Stored items

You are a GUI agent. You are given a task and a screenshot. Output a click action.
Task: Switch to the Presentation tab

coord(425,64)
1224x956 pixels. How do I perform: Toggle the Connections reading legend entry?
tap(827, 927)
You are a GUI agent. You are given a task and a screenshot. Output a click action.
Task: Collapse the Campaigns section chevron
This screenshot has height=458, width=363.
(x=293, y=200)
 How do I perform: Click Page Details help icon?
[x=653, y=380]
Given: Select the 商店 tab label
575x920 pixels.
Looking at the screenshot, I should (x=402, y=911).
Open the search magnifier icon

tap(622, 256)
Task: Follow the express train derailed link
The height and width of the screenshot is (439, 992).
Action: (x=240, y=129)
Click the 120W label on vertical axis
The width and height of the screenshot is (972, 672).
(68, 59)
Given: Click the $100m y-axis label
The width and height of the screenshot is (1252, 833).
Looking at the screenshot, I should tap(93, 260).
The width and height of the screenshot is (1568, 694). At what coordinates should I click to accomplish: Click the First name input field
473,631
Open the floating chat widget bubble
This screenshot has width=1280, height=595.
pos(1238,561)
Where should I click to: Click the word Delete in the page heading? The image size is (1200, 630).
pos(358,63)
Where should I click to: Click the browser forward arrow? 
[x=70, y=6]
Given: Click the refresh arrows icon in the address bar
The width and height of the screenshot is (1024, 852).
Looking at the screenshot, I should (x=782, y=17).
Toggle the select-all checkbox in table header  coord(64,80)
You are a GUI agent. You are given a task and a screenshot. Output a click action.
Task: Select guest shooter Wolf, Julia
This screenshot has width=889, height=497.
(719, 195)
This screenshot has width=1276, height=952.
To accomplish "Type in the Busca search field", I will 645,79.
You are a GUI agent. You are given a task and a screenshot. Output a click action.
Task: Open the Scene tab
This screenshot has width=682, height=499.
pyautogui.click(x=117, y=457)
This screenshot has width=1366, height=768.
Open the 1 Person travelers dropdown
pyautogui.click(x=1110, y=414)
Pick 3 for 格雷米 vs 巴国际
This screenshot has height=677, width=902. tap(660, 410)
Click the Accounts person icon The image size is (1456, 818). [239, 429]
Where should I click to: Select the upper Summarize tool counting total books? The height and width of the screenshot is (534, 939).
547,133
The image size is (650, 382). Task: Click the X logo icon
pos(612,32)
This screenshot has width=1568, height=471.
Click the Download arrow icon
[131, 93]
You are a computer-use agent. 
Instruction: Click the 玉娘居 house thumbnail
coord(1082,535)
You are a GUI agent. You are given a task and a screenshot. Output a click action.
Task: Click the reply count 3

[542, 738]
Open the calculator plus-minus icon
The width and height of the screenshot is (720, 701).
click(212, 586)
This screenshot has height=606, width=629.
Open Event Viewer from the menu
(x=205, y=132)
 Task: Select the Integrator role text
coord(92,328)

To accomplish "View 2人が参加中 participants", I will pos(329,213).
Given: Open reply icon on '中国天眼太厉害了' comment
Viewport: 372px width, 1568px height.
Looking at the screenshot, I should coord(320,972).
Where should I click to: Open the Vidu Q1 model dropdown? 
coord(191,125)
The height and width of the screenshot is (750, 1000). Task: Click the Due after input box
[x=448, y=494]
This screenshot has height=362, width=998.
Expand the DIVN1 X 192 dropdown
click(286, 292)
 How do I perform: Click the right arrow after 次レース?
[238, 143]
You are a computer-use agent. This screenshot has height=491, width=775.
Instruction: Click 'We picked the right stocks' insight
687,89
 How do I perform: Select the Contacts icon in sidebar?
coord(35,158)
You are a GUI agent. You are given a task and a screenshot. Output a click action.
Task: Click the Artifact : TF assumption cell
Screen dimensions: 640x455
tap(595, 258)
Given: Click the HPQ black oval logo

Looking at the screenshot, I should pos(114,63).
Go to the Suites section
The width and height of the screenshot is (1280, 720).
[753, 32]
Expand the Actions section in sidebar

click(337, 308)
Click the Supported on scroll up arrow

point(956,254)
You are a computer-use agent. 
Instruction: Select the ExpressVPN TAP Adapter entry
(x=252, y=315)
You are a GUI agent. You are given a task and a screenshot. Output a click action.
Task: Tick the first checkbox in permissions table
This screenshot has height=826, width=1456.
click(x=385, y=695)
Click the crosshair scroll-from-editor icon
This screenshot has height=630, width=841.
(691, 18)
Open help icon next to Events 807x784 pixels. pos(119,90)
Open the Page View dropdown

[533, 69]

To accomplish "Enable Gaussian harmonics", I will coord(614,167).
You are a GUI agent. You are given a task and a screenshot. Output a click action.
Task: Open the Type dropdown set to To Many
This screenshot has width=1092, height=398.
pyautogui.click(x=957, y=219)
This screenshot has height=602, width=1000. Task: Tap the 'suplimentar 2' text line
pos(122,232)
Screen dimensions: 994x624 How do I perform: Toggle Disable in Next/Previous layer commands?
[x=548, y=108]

## INSTRUCTIONS FOR THE TASK
Set down, unchanged, only those lines above that fall between the line with "Task: Follow the express train derailed link" and the line with "Given: Click the $100m y-axis label", the two end lines included.

## THE COMPLETED TASK
Task: Follow the express train derailed link
The height and width of the screenshot is (439, 992).
Action: (x=240, y=129)
Click the 120W label on vertical axis
The width and height of the screenshot is (972, 672).
(68, 59)
Given: Click the $100m y-axis label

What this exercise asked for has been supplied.